» Stored records:
········

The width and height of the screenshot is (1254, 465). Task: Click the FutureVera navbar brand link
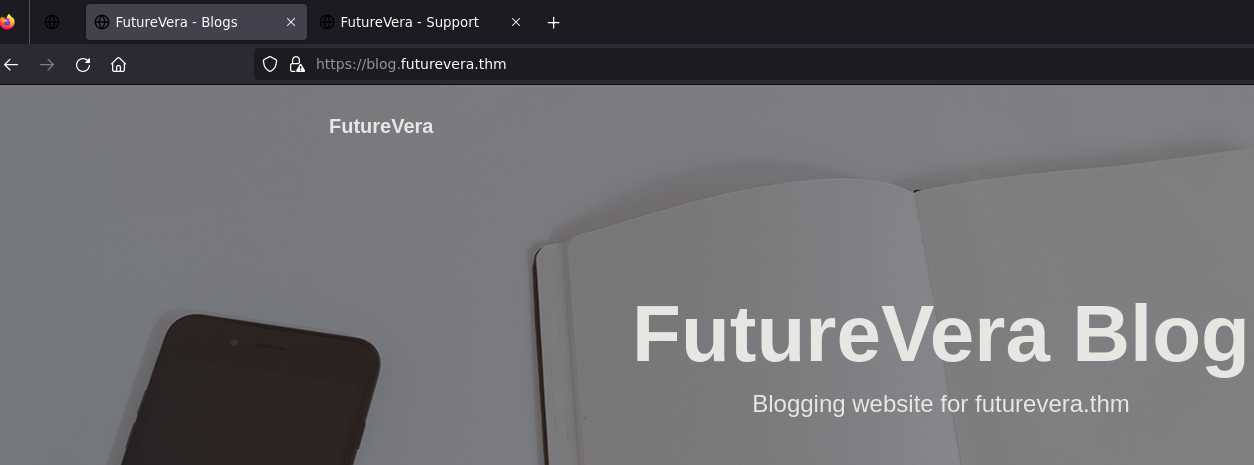(381, 126)
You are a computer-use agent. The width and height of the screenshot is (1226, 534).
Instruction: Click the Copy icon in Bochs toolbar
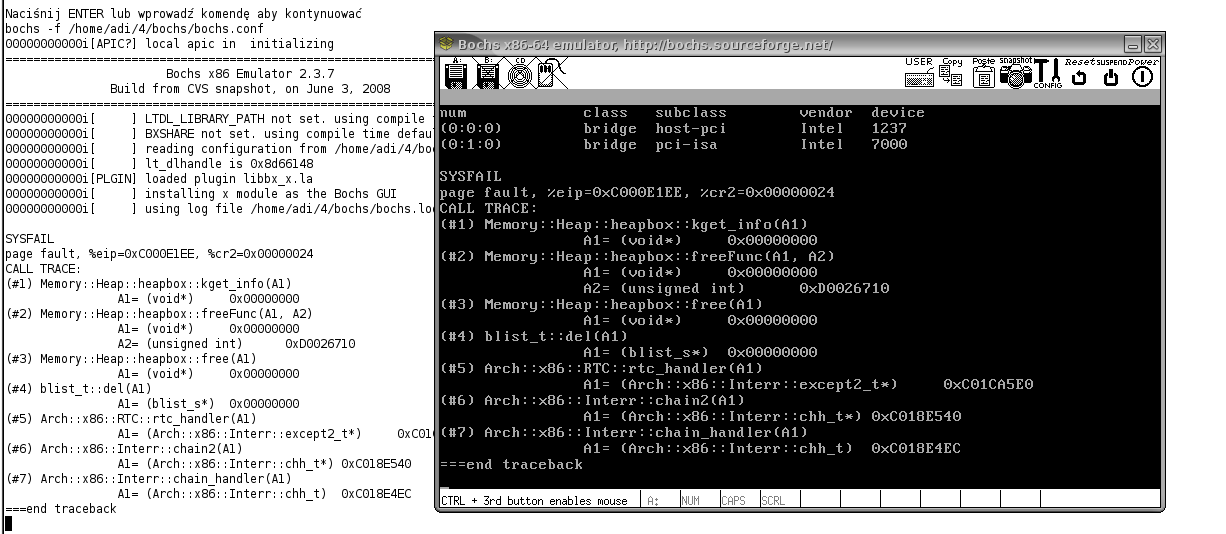951,74
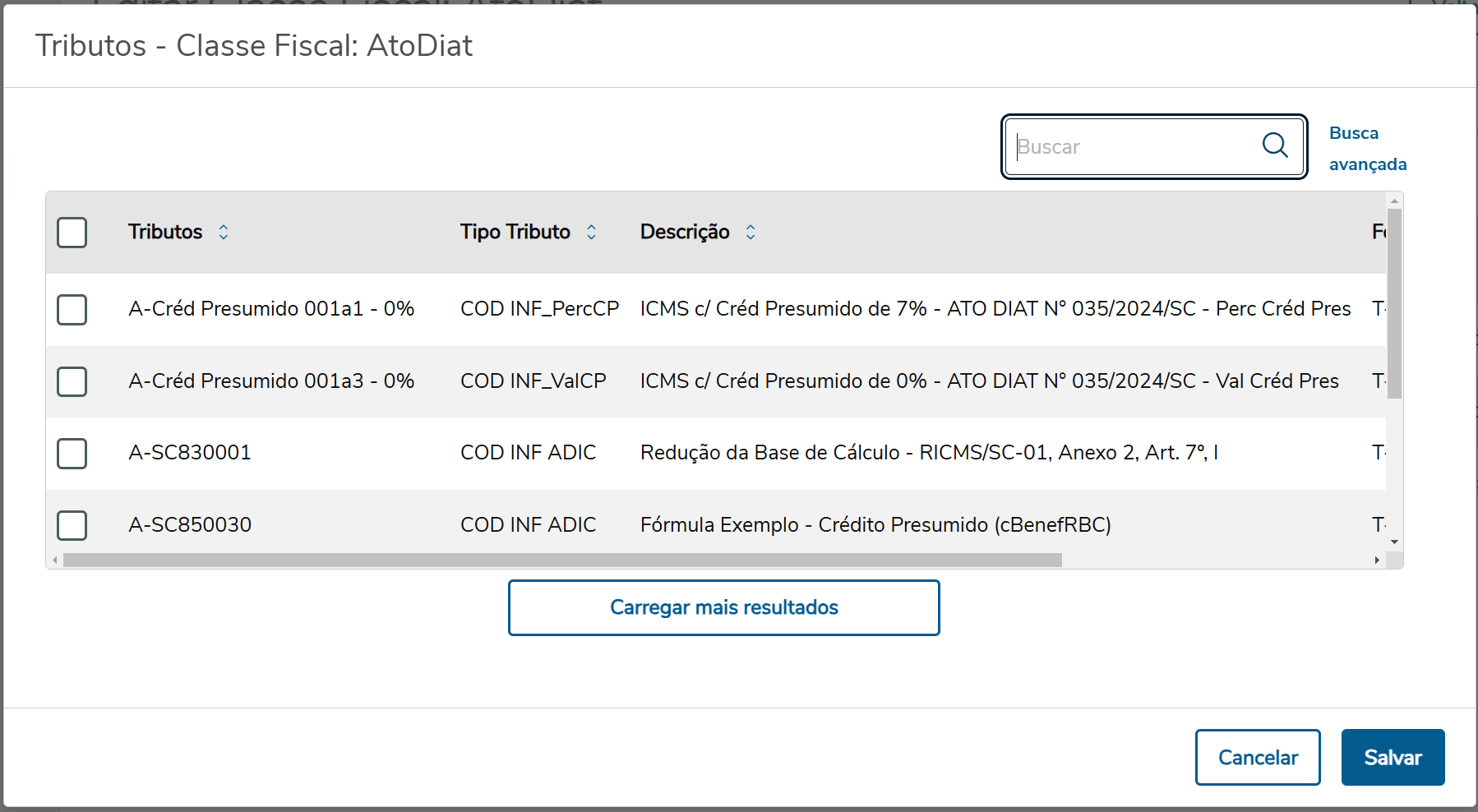Click the horizontal scrollbar right arrow
This screenshot has height=812, width=1478.
coord(1377,561)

········

» YOUR ASSIGNMENT: Your task is to retype, exactly and only, the lines from the line holding "Instruction: Click the" through the final line of the data above, with both ends kept. Drop the pictures.

» ANSWER BOX:
Instruction: Click the Copy icon in Bochs toolbar
951,74
Click the horizontal scrollbar right arrow
This screenshot has height=812, width=1478.
coord(1377,561)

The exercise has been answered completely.